What's interesting is how everyone is wearing the goggles and following each other blindly going to some Practical Valley of success through the roads of lies, games, hypocrisy and fake talk. And those who defy the norms are the mad ones. The blind followers ensure the madness doesn't spread any further. The fear of this lonesome madness is far greater than the fear of the blindness leading them to a shit hole. Or they feel at least they are together.


I just realized when I decided to leave my job how a lot of people indirectly told me what a loser I am. They told me how unhappy I will be. That I have left the best option and growth. I don't know how people can pass their judgement and predict the future without knowing why a decision was made in the first place. But because these people don't mean anything to me I didn't spend a lot of time explaining to them about my reasons.


It wasn't that easy for me either to take the step...I linger on to stuff for long. But then when I felt I wasn't happy I just took the step. Everyone can't take such steps but I was at a point when I felt peace of mind is more important than growth and success. If you don't bring the change then you're stuck and when you're stuck you're not growing from any angle. And what is life without any change. We have to take the risk. You can't play it safe all the time. And then when you are not wearing the goggles and following everyone blindly - perhaps you are the one to take such a step anyway which everyone disapproves of. Nevertheless, since it's your life you gotta make it or break it your way.

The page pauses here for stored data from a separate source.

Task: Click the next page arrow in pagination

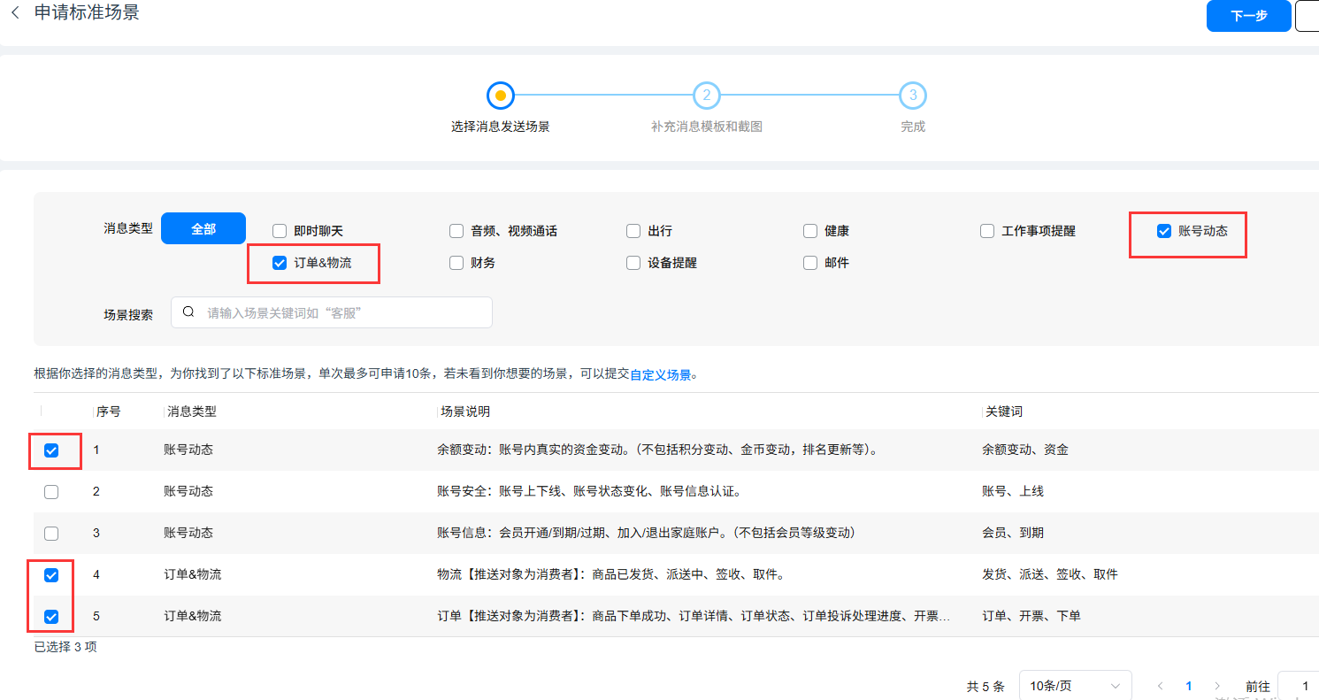Action: pos(1217,686)
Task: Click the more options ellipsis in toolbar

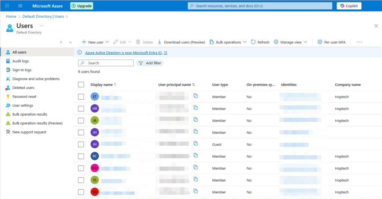Action: [x=359, y=42]
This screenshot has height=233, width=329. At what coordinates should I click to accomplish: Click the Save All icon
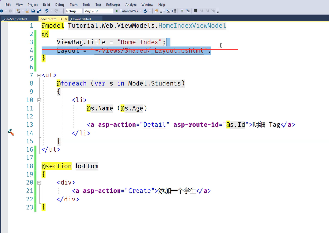point(39,11)
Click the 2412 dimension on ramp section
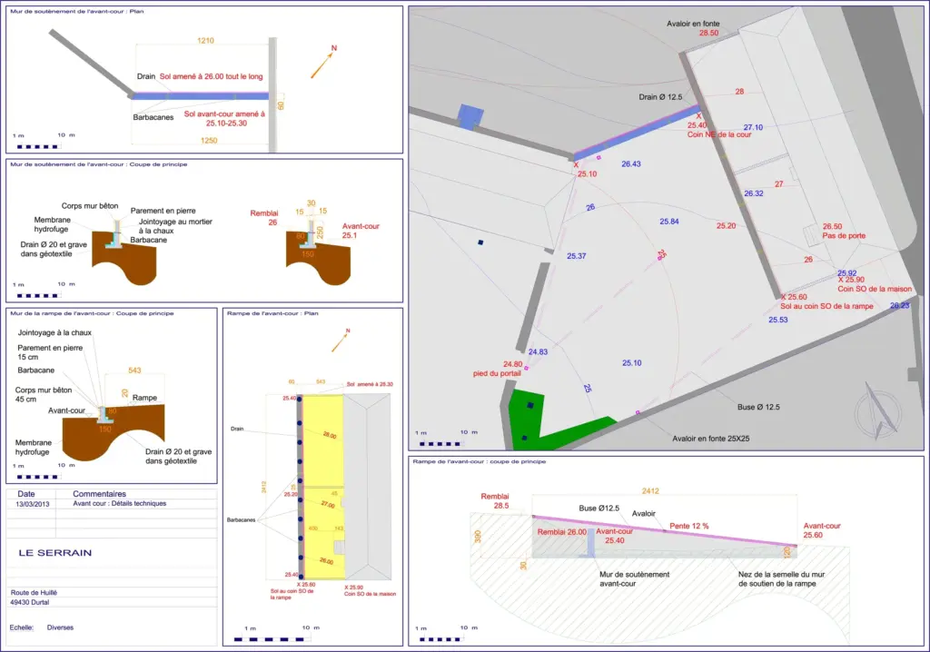This screenshot has height=652, width=930. [x=650, y=490]
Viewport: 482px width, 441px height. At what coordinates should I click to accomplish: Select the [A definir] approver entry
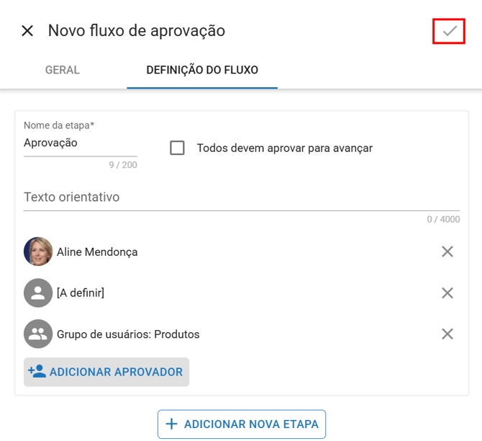[x=81, y=293]
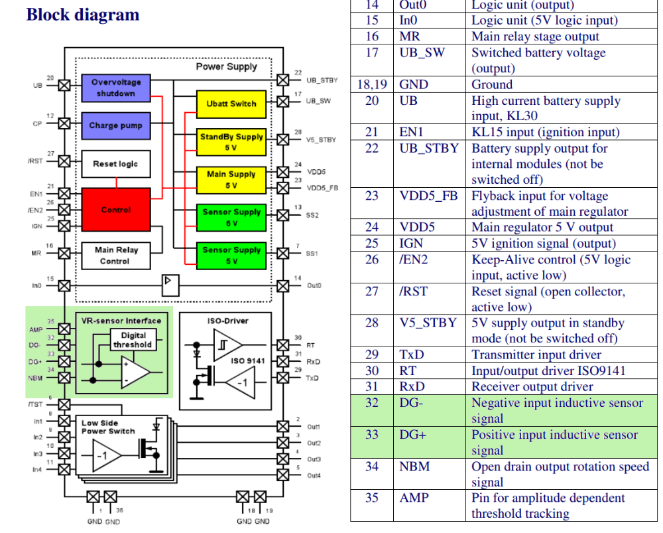663x533 pixels.
Task: Click the /TST pin 6 crossed box
Action: pos(64,404)
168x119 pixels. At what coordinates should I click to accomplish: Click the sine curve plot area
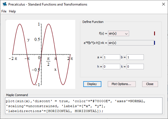point(41,54)
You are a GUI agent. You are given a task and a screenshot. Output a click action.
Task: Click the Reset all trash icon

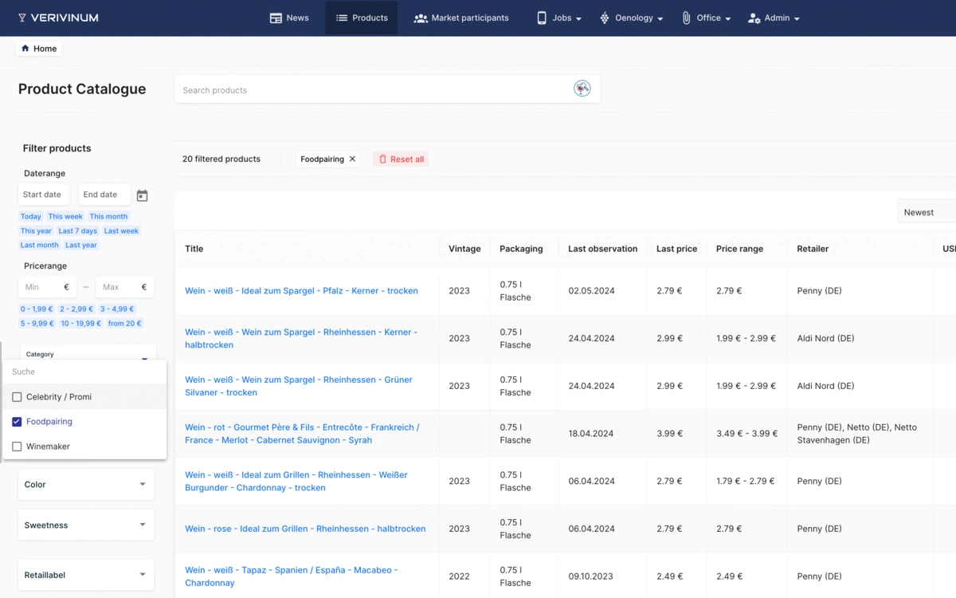382,159
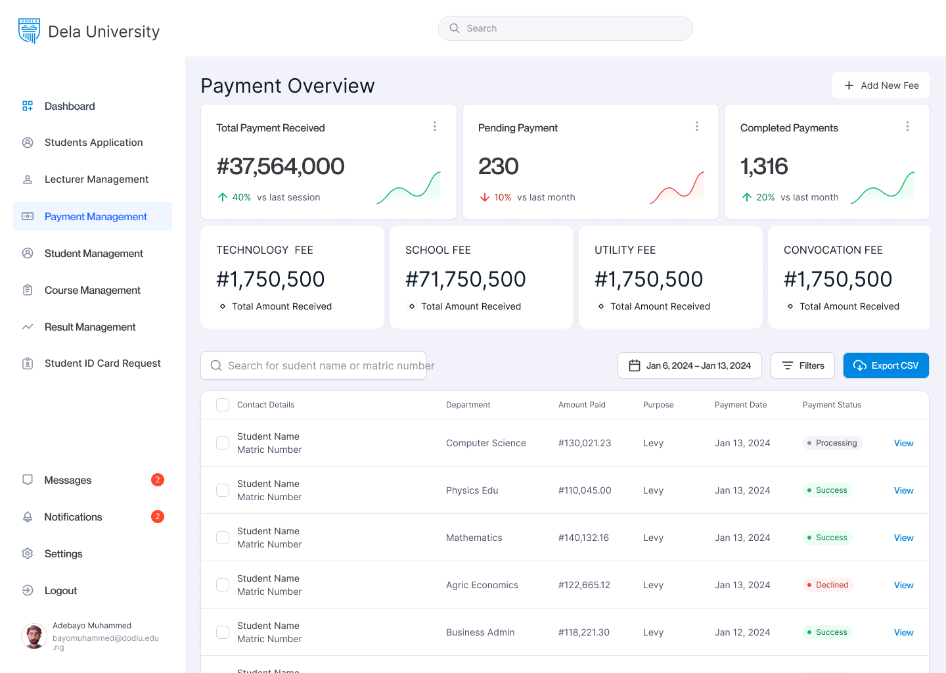The width and height of the screenshot is (946, 673).
Task: Export the payment table as CSV
Action: pos(886,365)
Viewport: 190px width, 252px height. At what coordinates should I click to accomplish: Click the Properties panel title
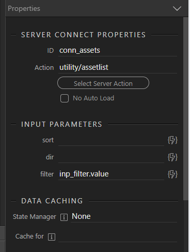pos(24,9)
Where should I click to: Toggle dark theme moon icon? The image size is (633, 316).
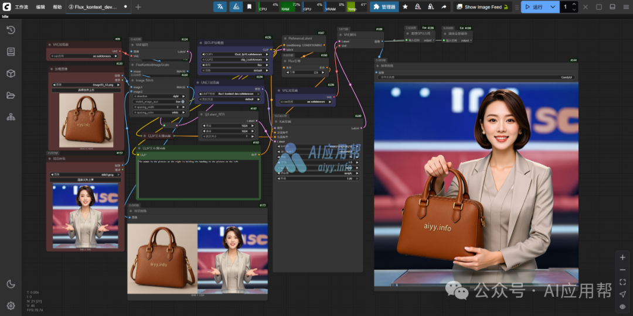[x=11, y=284]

And then another thing is that I just feel when you are better than the rest you gotta be told this. But when you see the worshippers of fake shit are getting it all by doing nothing but by virtually blabbing stuff, it makes no sense to me. There should be a difference between work and shit! There should be a difference between being focused and playing games! The right things need to be told to the right people at the right time.


But since certain things are not in your control you gotta let them be. And since we are and should be in absolute control of our life...it's better to do what you think is right with your life and forget what everyone else thinks.